My browser information:

User Agent is: Mozilla/5.0 (Windows NT 10.0; Win64; x64) AppleWebKit/537.36 (KHTML, like Gecko) Chrome/67.0.3396.99 Safari/537.36.

Link to the challenge:
https://learn.freecodecamp.org/javascript-algorithms-and-data-structures/intermediate-algorithm-scripting/convert-html-entities/

Part of your problem is you need to manually type out the replacement values, because it seems you might have copied/pasted from a source which had some hidden characters which are causing the tests not to recognize the final string returned.
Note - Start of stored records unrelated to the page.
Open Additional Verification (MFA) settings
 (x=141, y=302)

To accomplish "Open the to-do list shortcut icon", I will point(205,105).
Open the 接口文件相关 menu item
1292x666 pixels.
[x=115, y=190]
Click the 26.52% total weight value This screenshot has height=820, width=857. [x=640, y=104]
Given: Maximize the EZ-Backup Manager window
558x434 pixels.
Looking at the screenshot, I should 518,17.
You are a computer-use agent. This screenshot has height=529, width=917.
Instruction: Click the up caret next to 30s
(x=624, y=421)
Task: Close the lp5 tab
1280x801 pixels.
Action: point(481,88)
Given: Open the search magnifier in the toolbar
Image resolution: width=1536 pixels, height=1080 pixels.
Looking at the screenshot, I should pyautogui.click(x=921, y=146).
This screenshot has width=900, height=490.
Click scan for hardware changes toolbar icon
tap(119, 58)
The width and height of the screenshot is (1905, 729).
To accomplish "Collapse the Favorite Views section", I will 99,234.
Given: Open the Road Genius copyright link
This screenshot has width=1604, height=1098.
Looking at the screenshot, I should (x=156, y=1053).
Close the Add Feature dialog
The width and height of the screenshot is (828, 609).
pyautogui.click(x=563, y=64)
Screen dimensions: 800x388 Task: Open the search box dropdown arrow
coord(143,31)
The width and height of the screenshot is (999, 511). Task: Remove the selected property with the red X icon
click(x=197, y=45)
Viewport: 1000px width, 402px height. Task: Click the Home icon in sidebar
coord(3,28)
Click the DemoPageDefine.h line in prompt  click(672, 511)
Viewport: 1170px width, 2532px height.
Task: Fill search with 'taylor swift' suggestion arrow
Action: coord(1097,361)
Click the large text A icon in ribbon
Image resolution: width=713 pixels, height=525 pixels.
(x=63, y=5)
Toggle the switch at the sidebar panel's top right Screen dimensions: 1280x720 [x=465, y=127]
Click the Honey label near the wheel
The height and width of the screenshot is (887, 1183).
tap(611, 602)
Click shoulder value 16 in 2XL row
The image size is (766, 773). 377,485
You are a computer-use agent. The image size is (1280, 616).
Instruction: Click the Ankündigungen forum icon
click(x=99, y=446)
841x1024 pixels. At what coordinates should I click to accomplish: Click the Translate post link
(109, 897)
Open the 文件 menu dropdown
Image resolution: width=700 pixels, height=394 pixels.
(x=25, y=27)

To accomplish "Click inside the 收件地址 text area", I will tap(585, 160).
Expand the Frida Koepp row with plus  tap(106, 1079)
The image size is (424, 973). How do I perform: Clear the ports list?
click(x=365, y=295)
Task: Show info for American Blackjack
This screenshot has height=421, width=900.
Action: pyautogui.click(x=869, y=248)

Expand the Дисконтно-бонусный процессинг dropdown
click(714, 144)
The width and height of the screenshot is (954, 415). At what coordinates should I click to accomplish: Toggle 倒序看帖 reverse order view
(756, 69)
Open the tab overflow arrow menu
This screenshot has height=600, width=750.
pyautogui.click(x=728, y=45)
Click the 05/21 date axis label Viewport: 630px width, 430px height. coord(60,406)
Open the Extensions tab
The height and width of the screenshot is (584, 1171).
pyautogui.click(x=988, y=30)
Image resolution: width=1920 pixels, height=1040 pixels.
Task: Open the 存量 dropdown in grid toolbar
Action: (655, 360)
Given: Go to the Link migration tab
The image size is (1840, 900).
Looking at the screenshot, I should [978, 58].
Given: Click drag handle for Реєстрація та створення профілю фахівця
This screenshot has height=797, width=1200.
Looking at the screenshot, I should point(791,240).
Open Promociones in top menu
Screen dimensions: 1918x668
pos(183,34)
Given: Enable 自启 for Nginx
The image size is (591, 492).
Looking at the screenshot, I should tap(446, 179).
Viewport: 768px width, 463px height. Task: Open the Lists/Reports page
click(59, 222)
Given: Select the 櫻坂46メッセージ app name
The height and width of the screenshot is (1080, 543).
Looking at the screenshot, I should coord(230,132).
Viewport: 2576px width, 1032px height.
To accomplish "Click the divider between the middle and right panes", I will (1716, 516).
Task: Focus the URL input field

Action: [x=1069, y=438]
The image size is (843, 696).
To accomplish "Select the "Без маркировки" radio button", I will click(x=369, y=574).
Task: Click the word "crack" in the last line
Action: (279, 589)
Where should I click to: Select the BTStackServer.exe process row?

The other problem is in the test case of convertHTML("<>"), your code returns '&lt;>' instead of '&lt;&gt;

The reason is because i starts at 0 in the for loop and then after the first iteration, the case code block for case ‘<’ increments i by 4 to make i = 4. Then before your second iteration starts, your for loop’s 3rd expression (i++) increments i by 1 and so the for loop checks the condition of 5 < result.length. Since result.length at this point is equal to 5, and since 5 < 5 evaluates to false, the for loop stops.

2 Likes

I will confirm @camperextraordinaire’s suggestion. Had hidden chars in my solution too.

Thank you for finding the problem, Indeed manually typing the replacement values did fix the problem.

And for the “<>” test i just went ahead and reduced all the incremented values by 1 since the last character is “;” it won’t change anything.

The test passed.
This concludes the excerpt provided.